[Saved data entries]
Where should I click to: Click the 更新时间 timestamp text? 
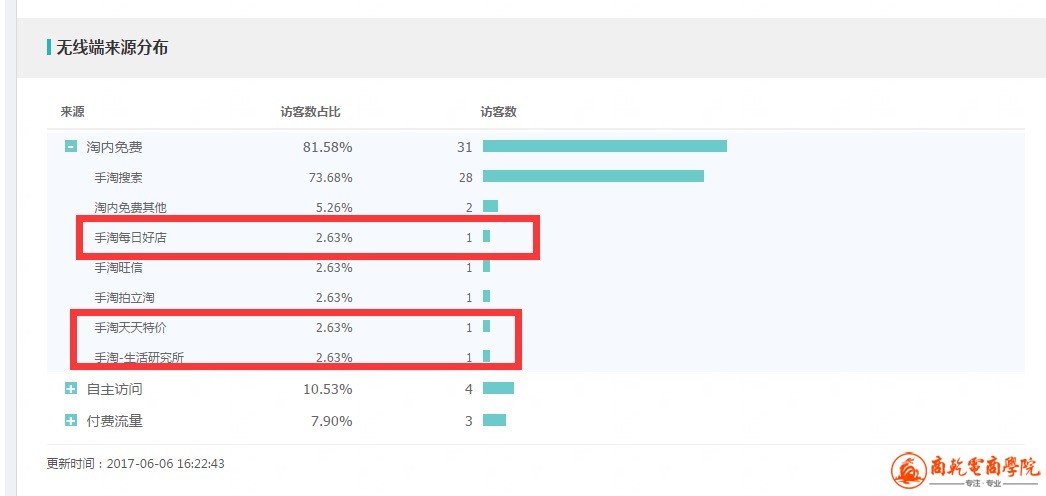pyautogui.click(x=135, y=464)
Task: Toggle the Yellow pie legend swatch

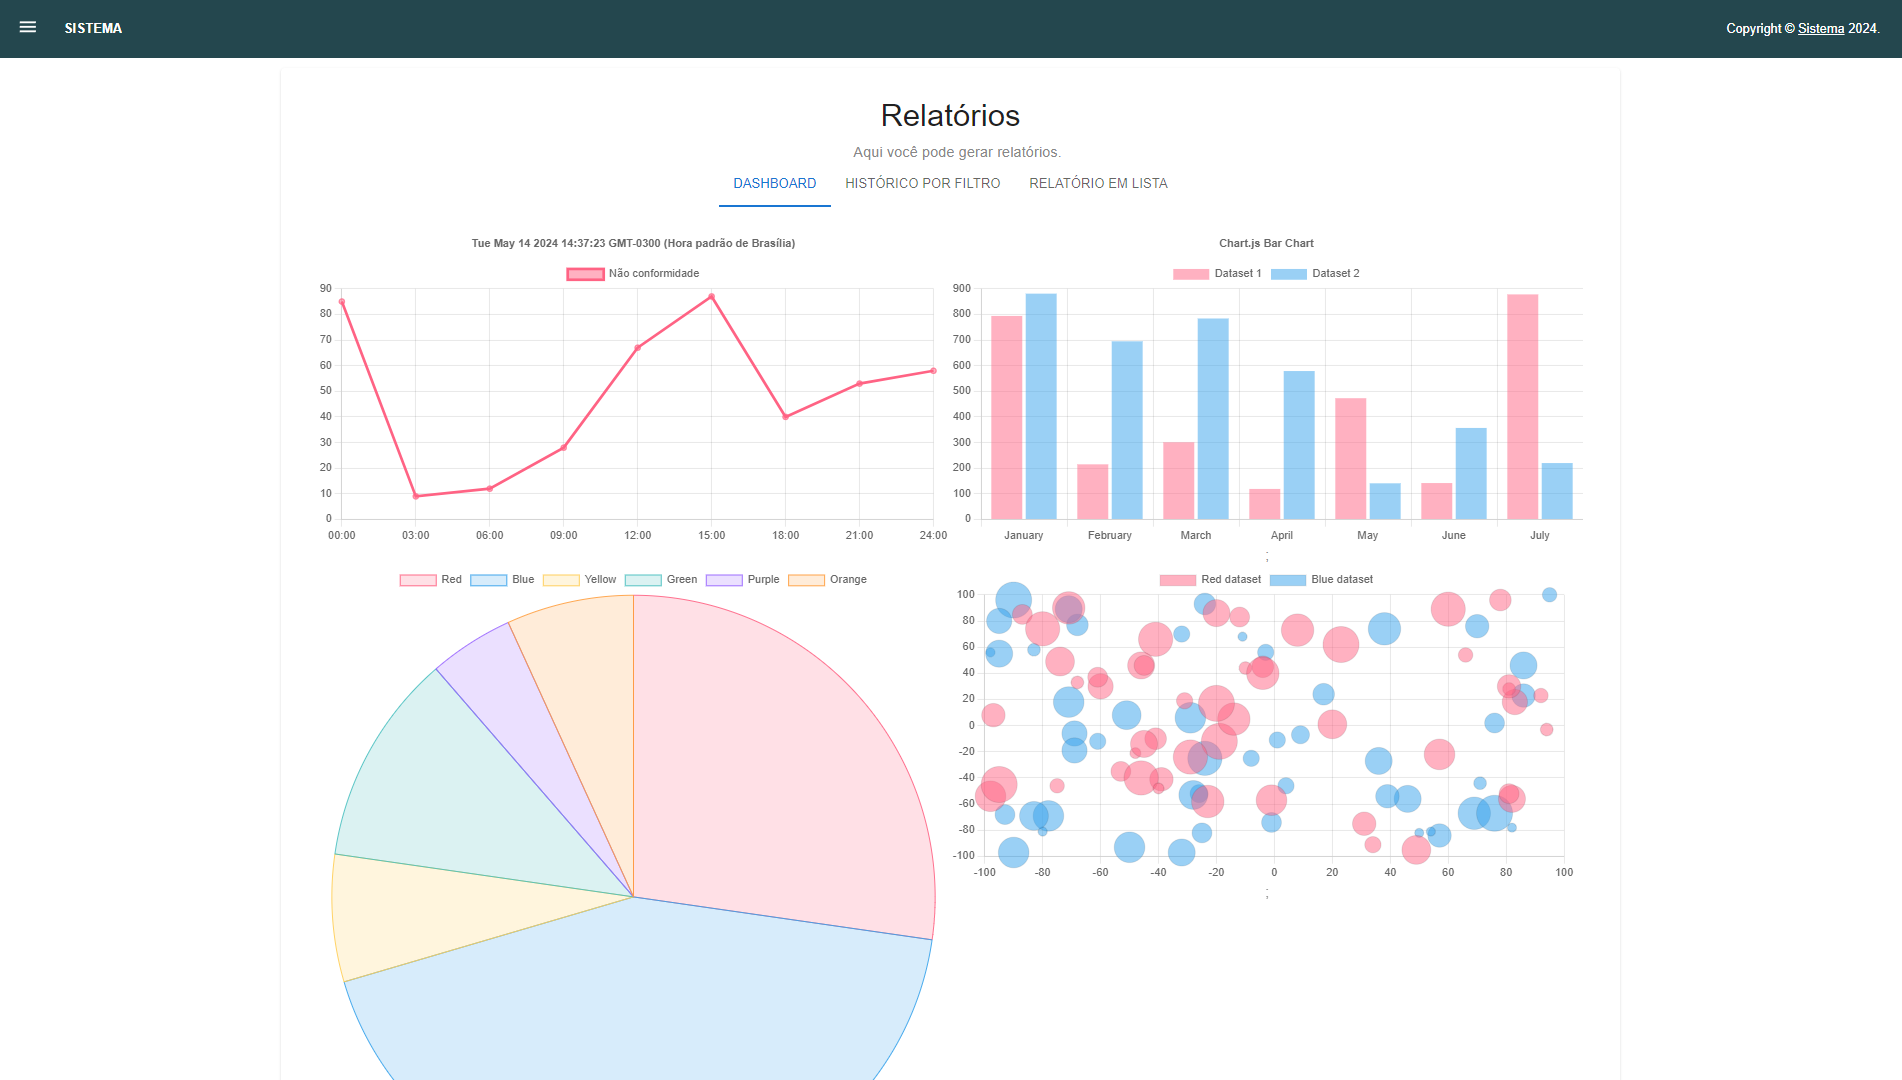Action: [x=561, y=580]
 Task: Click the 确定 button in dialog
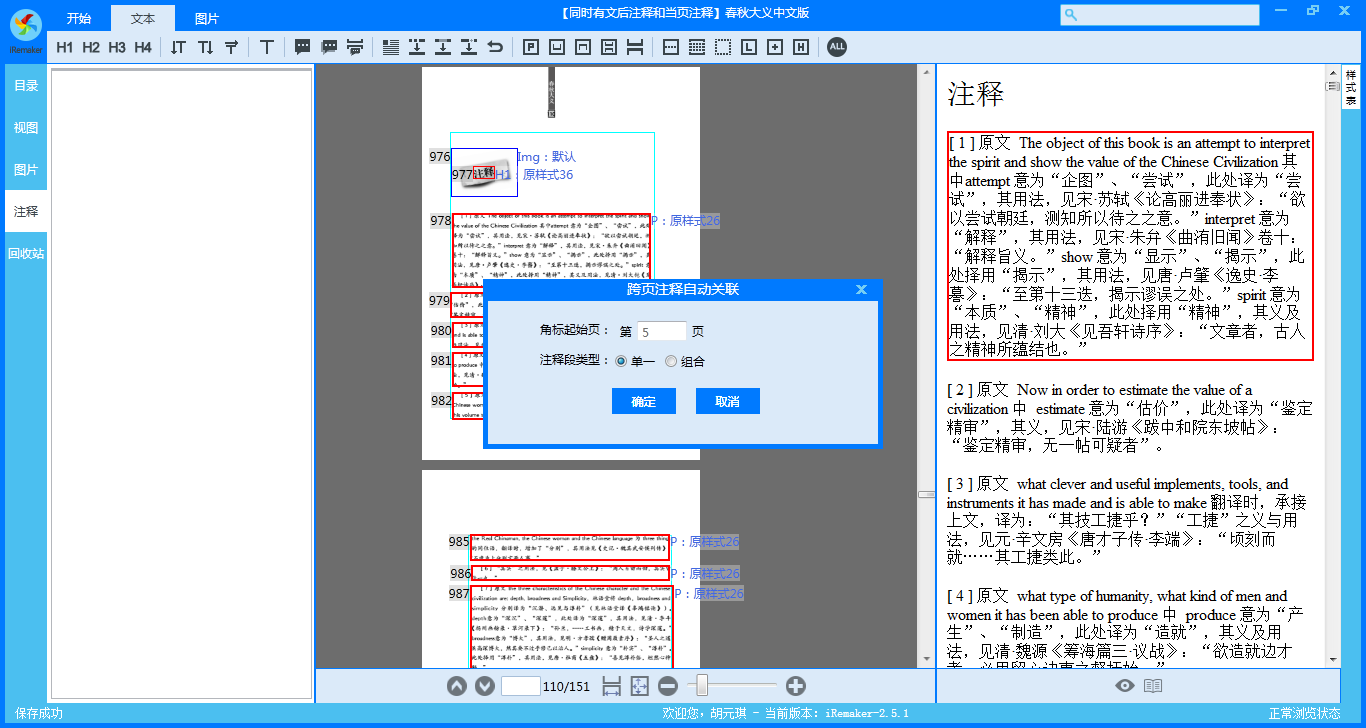click(644, 401)
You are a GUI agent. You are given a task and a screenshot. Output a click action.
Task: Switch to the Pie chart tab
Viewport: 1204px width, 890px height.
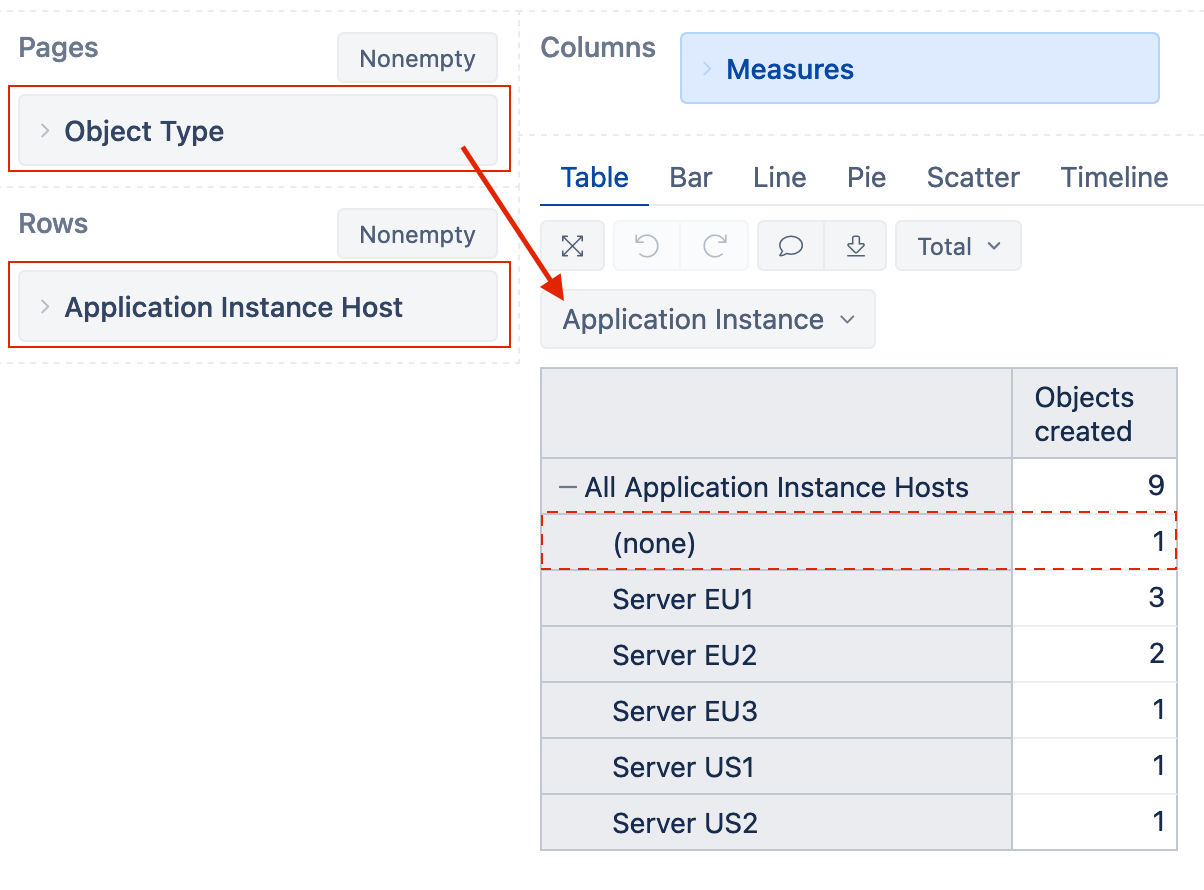866,178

## WHAT YOU ARE ASKED TO DO
Starting at the line that contains "Task: Click the 确定 button in dialog", reproduce exactly and only the lines through the end of the entries above, with the pictures excluded.

## RESULT BELOW
 Task: Click the 确定 button in dialog
click(644, 401)
You are a GUI agent. You are given a task and a screenshot. Output a click action.
Task: Switch to the Pie chart tab
Viewport: 1204px width, 890px height.
866,178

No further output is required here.